Would you please restate all of the data exactly?
========================
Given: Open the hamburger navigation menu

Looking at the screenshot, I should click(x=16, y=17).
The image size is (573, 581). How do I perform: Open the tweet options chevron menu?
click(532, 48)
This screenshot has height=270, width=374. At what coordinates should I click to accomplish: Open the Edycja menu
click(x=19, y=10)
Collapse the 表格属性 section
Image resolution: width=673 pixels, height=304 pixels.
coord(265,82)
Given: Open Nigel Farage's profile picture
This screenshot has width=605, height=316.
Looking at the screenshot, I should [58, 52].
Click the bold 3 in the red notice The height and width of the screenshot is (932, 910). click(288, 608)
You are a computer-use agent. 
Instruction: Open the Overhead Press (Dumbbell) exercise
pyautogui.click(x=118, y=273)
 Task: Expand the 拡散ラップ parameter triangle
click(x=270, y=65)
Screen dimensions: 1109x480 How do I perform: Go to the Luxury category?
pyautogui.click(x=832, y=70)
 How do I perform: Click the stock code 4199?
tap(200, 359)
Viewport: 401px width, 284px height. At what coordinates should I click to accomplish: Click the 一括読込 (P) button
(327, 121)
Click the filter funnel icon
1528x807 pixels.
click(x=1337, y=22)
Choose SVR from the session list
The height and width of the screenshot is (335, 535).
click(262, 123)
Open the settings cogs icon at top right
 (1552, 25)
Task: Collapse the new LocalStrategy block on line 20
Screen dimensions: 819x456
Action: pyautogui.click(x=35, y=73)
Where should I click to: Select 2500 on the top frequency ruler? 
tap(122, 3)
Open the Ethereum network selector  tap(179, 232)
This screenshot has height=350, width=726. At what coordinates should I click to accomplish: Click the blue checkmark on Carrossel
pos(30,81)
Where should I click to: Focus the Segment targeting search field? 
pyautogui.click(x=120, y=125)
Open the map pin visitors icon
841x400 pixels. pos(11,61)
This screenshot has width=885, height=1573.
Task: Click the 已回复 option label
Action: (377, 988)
========================
• [Response below]
Given: Open the hamburger navigation menu

Looking at the screenshot, I should click(x=16, y=17).
The image size is (573, 581). How do I perform: Open the tweet options chevron menu?
click(532, 48)
This screenshot has height=270, width=374. At what coordinates should I click to accomplish: Open the Edycja menu
click(x=19, y=10)
Collapse the 表格属性 section
Image resolution: width=673 pixels, height=304 pixels.
coord(265,82)
Given: Open Nigel Farage's profile picture
This screenshot has width=605, height=316.
Looking at the screenshot, I should [58, 52].
Click the bold 3 in the red notice The height and width of the screenshot is (932, 910). click(288, 608)
You are a computer-use agent. 
Instruction: Open the Overhead Press (Dumbbell) exercise
pyautogui.click(x=118, y=273)
 Task: Expand the 拡散ラップ parameter triangle
click(x=270, y=65)
Screen dimensions: 1109x480 How do I perform: Go to the Luxury category?
pyautogui.click(x=832, y=70)
 How do I perform: Click the stock code 4199?
tap(200, 359)
Viewport: 401px width, 284px height. At what coordinates should I click to accomplish: Click the 一括読込 (P) button
(327, 121)
Click the filter funnel icon
1528x807 pixels.
click(x=1337, y=22)
Choose SVR from the session list
The height and width of the screenshot is (335, 535).
click(262, 123)
Open the settings cogs icon at top right
 (1552, 25)
Task: Collapse the new LocalStrategy block on line 20
Screen dimensions: 819x456
Action: pyautogui.click(x=35, y=73)
Where should I click to: Select 2500 on the top frequency ruler? 
tap(122, 3)
Open the Ethereum network selector  tap(179, 232)
This screenshot has height=350, width=726. At what coordinates should I click to accomplish: Click the blue checkmark on Carrossel
pos(30,81)
Where should I click to: Focus the Segment targeting search field? 
pyautogui.click(x=120, y=125)
Open the map pin visitors icon
841x400 pixels. pos(11,61)
This screenshot has width=885, height=1573.
Task: Click the 已回复 option label
Action: (377, 988)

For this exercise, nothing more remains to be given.